"""
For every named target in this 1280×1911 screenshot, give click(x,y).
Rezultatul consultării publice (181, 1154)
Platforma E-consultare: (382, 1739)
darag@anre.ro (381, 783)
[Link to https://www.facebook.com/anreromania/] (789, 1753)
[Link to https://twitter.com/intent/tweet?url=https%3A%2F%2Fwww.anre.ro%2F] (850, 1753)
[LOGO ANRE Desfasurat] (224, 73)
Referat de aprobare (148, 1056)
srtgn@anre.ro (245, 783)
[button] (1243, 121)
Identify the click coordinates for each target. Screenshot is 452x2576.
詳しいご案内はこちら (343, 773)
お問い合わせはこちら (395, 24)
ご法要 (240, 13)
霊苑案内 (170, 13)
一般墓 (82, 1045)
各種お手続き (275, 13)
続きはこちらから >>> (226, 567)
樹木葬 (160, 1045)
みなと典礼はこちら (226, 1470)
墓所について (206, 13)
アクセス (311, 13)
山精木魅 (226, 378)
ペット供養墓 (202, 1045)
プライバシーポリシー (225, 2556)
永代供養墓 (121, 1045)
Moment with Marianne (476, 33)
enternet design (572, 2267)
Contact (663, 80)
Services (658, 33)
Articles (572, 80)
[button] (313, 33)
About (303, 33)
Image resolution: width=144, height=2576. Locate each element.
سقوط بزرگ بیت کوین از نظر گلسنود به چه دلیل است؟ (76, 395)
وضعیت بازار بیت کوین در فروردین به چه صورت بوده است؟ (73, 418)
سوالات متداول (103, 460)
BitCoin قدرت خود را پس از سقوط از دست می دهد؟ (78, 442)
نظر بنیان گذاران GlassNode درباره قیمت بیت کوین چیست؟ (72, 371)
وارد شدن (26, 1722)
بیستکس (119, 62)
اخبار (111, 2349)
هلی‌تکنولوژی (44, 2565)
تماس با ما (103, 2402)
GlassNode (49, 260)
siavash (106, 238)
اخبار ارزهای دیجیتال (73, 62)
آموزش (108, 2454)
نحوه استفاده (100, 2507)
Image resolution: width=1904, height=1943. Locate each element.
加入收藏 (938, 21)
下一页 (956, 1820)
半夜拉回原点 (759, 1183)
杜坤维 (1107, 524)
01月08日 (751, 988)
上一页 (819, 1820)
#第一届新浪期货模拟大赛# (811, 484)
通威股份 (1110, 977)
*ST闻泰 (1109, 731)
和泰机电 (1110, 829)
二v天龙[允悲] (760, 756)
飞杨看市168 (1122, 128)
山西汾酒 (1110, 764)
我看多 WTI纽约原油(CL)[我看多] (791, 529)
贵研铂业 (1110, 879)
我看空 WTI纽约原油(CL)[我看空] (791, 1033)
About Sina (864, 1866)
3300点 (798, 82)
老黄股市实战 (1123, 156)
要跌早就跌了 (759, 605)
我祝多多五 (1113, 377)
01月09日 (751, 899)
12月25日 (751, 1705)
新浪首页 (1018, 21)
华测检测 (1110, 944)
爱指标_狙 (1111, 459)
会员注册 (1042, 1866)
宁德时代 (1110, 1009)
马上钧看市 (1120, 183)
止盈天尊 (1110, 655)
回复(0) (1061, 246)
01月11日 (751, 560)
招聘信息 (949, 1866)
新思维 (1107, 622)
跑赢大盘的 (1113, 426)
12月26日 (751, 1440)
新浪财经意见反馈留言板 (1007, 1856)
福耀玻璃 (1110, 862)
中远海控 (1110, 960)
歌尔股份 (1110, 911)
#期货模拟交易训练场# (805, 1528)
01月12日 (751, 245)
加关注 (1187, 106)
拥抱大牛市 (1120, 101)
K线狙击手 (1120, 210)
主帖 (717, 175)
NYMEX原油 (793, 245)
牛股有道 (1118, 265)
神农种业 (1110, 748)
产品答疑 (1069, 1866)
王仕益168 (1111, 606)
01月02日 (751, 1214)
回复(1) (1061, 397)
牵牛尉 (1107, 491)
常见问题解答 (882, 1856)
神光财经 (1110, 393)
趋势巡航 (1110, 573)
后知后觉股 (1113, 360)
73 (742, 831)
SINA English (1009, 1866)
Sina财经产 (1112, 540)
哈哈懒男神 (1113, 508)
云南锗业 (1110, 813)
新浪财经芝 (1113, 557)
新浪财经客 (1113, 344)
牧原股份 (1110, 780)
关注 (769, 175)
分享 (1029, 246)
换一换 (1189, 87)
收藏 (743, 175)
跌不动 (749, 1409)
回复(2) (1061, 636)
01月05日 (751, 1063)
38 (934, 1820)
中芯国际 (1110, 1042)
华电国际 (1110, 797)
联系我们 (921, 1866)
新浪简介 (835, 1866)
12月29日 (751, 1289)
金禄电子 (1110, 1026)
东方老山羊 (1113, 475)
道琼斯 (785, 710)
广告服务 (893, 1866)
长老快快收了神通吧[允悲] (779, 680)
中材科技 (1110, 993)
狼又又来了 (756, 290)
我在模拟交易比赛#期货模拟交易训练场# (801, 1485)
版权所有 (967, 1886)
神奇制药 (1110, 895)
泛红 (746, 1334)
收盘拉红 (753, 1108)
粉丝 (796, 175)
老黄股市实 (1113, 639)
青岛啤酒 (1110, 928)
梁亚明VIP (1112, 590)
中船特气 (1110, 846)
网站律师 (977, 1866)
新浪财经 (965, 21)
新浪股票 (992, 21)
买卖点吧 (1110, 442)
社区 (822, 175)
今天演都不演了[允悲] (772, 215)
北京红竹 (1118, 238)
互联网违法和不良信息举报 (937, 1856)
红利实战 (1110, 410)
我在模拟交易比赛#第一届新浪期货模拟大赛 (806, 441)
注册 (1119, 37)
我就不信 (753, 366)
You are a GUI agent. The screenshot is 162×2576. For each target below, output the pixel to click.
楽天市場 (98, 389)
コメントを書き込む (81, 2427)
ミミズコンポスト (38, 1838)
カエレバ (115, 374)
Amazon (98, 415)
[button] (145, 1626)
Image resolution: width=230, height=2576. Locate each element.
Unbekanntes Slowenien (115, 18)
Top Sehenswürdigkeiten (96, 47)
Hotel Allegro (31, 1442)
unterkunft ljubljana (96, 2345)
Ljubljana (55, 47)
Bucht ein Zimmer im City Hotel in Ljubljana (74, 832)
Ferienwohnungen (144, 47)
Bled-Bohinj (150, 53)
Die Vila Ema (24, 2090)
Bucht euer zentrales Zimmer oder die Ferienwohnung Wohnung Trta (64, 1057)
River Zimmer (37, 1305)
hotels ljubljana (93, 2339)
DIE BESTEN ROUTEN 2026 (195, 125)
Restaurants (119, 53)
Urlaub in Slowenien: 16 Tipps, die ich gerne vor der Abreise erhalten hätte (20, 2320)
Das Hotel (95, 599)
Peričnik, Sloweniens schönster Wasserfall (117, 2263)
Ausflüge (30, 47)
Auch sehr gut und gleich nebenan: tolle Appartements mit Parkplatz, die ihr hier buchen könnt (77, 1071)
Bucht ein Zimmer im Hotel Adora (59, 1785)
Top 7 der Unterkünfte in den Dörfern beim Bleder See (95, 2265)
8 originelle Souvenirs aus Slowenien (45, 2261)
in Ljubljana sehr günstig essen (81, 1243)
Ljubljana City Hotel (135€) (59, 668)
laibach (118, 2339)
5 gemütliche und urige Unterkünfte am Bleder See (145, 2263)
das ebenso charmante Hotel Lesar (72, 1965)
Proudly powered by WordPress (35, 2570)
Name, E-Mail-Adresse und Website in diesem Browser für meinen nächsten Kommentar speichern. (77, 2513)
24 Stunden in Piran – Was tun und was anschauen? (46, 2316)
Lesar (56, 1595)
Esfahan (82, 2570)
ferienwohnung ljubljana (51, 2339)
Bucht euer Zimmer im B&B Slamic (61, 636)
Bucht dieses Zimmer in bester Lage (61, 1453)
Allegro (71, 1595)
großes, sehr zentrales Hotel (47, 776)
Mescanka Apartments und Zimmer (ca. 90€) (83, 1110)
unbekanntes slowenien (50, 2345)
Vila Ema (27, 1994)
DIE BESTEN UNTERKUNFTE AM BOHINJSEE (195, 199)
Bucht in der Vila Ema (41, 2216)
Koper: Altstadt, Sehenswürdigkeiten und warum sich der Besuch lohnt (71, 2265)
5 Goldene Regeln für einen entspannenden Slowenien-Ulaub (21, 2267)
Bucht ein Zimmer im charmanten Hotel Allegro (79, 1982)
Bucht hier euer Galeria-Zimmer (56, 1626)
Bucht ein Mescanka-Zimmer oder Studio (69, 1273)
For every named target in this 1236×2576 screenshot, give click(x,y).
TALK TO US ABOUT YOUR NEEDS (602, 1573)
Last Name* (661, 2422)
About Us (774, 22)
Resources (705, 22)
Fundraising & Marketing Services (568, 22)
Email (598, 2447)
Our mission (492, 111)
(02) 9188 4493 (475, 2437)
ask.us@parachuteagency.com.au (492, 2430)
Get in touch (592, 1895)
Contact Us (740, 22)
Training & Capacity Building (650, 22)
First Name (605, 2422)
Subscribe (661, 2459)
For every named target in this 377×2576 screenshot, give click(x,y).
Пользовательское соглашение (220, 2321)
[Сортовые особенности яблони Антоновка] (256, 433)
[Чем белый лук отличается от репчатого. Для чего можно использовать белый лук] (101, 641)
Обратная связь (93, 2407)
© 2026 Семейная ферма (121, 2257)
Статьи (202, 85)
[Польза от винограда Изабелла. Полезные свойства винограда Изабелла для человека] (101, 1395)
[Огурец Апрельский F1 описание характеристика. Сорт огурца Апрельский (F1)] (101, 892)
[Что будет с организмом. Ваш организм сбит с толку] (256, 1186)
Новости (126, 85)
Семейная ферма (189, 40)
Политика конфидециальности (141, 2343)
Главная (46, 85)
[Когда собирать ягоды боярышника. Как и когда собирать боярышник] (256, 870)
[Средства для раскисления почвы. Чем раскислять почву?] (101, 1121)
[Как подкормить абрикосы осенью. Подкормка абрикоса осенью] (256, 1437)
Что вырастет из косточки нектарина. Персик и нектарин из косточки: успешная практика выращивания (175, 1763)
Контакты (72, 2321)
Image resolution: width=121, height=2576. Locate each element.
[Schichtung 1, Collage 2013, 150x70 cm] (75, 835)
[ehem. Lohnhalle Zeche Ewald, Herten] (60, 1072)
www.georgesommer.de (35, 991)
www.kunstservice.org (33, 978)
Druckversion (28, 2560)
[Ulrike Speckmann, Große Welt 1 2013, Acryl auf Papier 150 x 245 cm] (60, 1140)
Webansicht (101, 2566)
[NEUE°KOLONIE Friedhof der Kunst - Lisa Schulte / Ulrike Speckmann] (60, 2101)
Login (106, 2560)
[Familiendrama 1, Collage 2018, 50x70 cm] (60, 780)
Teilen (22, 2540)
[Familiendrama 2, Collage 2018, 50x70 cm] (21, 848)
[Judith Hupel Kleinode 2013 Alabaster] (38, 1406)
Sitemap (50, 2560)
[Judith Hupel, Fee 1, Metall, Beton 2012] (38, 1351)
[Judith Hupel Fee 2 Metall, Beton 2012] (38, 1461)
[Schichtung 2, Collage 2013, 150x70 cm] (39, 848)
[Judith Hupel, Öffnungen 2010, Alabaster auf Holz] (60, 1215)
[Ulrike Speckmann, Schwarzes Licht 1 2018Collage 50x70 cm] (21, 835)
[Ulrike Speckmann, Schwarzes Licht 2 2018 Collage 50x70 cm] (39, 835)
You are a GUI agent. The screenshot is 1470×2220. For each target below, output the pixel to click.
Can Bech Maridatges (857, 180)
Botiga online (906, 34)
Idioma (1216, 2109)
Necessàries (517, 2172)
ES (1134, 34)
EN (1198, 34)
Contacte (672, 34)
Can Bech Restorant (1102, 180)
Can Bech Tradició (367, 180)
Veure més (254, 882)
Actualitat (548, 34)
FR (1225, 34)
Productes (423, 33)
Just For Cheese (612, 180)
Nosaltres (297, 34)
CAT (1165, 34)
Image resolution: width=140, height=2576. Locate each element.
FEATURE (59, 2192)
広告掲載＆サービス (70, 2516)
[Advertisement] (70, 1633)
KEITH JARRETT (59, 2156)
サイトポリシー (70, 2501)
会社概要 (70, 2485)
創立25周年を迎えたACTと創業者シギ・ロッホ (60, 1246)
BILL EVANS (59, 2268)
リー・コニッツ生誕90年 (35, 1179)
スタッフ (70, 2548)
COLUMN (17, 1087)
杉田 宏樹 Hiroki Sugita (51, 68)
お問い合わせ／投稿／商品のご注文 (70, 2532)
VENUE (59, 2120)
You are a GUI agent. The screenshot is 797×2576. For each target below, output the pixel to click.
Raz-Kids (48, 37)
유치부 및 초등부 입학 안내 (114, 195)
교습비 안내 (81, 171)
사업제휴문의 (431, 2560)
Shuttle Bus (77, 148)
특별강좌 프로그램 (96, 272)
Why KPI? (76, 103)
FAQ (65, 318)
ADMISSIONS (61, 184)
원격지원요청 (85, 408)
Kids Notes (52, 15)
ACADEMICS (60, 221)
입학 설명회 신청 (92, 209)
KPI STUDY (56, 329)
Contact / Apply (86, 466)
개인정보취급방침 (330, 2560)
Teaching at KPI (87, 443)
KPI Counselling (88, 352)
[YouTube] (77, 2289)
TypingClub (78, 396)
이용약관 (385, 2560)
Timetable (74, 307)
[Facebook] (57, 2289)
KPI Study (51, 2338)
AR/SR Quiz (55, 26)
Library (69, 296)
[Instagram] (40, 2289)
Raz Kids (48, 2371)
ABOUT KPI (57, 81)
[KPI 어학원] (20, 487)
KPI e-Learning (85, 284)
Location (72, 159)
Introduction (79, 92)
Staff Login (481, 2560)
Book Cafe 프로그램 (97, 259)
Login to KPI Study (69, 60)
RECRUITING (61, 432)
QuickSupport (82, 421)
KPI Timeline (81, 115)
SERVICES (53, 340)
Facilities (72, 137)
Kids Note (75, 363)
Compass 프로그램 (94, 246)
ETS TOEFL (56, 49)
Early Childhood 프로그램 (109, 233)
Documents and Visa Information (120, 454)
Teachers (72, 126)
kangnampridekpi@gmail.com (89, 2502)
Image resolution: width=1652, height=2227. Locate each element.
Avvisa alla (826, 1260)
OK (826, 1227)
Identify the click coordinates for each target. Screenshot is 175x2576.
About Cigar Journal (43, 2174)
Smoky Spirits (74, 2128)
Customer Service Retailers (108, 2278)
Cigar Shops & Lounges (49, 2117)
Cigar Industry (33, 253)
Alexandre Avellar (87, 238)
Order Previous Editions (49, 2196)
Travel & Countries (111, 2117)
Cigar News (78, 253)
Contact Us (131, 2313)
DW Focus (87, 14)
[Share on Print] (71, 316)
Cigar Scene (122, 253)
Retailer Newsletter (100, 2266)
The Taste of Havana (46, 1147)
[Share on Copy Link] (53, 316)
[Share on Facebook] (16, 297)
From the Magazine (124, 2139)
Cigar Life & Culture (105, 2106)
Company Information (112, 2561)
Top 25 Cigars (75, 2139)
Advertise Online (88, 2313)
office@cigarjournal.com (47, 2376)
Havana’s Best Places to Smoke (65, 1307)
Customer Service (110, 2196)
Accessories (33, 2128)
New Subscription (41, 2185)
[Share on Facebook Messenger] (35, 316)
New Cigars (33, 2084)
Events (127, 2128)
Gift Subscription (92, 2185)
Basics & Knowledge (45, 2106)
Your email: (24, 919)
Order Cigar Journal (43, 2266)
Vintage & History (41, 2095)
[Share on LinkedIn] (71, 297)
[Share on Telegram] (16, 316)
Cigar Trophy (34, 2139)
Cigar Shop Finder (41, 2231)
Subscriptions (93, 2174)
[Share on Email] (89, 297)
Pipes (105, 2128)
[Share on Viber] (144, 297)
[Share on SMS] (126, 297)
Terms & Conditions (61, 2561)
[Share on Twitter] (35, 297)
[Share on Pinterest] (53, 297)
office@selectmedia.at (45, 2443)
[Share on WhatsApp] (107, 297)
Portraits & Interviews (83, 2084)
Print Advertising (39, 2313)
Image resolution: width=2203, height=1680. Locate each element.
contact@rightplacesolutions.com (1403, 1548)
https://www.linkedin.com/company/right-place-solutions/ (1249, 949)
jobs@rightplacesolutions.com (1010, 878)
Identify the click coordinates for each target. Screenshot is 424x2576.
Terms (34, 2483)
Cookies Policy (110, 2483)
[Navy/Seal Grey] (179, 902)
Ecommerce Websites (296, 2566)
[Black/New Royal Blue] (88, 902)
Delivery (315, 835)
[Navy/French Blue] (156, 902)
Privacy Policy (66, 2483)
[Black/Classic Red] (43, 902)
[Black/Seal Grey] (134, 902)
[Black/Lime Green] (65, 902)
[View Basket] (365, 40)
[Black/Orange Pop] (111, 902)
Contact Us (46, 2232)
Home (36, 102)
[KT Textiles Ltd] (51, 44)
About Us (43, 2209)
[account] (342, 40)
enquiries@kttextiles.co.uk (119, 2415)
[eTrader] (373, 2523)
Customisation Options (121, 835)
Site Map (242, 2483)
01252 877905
"""
Could you repeat exactly the lines in the listing above from the one with "You are a GUI agent. The screenshot is 797×2576." down to the one with "Kids Notes (52, 15)"? Include both of those lines.

You are a GUI agent. The screenshot is 797×2576. For each target below, output the pixel to click.
Raz-Kids (48, 37)
유치부 및 초등부 입학 안내 (114, 195)
교습비 안내 (81, 171)
사업제휴문의 (431, 2560)
Shuttle Bus (77, 148)
특별강좌 프로그램 (96, 272)
Why KPI? (76, 103)
FAQ (65, 318)
ADMISSIONS (61, 184)
원격지원요청 (85, 408)
Kids Notes (52, 15)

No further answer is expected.